Depression

Depression is often misunderstood.

It’s not just sadness or a lack of motivation. It can feel like a shutdown, a sense of numbness, heaviness, or a disconnection from life. You might find yourself withdrawing from things you once enjoyed, struggling to get out of bed, or going through the motions without feeling fully there.

From the outside, it might look like laziness or apathy.

On the inside, it can feel like survival.

In Gestalt therapy, we understand depression not as a flaw or failure—but as a protective response.

It’s the body and mind adapting to something that has felt overwhelming, out of reach, or too painful to fully process at the time.

Depression can emerge when we’ve had to suppress emotion in order to cope.

When anger, grief, longing, or truth didn’t feel safe to express—our system may have learned to go quiet, to conserve energy, to disconnect as a form of protection.

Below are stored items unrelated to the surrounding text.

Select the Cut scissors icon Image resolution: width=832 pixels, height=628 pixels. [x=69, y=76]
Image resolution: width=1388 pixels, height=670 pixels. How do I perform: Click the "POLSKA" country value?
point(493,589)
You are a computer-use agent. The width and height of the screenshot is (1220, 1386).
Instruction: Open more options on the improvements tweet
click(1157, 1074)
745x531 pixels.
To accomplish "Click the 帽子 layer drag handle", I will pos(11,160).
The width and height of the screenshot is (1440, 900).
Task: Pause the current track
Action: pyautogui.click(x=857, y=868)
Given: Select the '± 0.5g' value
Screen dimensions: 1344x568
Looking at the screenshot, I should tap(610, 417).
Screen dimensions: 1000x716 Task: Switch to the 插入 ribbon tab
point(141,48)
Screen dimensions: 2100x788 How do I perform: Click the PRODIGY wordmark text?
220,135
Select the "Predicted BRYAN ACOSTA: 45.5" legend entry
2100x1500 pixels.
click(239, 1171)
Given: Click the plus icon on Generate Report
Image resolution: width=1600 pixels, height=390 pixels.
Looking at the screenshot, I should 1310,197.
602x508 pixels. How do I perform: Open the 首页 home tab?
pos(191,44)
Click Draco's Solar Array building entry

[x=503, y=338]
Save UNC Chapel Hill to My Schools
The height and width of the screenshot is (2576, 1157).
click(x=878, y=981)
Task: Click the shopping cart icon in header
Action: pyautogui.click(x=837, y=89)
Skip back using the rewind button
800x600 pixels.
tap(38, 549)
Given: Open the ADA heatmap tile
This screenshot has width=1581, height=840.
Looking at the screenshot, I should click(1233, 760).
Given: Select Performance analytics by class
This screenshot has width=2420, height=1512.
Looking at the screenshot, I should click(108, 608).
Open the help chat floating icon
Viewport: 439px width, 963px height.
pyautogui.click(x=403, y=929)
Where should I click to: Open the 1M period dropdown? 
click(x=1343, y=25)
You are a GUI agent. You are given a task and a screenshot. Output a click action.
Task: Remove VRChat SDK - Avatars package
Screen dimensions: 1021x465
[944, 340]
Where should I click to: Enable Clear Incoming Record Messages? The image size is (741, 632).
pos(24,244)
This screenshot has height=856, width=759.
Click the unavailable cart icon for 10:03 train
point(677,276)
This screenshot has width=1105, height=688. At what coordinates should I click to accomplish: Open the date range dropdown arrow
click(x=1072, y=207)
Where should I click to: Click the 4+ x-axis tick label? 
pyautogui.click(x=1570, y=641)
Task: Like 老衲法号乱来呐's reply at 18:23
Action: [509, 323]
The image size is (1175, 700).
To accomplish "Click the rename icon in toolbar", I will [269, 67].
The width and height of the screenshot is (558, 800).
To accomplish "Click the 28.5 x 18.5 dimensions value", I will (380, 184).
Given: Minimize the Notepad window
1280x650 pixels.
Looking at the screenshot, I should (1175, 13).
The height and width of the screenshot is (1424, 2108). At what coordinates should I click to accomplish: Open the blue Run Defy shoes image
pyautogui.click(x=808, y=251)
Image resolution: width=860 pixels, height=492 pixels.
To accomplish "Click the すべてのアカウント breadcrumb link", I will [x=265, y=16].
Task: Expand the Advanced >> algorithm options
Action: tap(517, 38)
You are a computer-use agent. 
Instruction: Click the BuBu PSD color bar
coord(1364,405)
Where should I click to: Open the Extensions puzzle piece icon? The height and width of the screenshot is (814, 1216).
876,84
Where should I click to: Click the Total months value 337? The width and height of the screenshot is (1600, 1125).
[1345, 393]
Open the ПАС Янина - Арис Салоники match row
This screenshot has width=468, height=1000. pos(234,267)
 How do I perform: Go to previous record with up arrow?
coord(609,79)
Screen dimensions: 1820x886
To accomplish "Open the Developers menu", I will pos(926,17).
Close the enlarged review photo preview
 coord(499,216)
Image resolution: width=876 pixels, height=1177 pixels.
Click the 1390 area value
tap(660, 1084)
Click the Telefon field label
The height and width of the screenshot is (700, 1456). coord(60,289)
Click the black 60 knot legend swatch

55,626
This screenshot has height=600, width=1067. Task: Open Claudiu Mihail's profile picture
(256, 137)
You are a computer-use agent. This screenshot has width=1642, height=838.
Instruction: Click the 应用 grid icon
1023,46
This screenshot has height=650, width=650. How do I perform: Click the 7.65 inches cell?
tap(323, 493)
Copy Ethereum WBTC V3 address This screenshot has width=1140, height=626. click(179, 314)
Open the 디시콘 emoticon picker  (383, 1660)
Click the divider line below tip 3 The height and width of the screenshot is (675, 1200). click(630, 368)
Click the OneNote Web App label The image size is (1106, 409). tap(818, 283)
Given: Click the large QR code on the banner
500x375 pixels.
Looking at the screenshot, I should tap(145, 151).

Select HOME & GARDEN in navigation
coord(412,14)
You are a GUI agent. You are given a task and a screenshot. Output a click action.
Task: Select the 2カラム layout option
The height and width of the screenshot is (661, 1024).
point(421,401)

It may be the result of years of self-neglect, over-adapting, or carrying things alone.

It might show up after a big life transition, or when something in you knows a change is needed—but the path forward isn’t clear.

So rather than asking, “What’s wrong with me?”—we start by asking,

“What has your depression been trying to help you survive?”

In therapy, we’ll begin to gently explore what’s underneath the shutdown.

Not to force your way out of it, but to build enough safety to feel again—at a pace that’s respectful to your system.

We’ll bring curiosity to the parts of you that have been silenced or pushed aside, and begin restoring connection, aliveness, and choice.

Depression isn’t who you are.

It’s a wise, protective strategy—and when you’re ready, we can listen to what it’s been trying to tell you.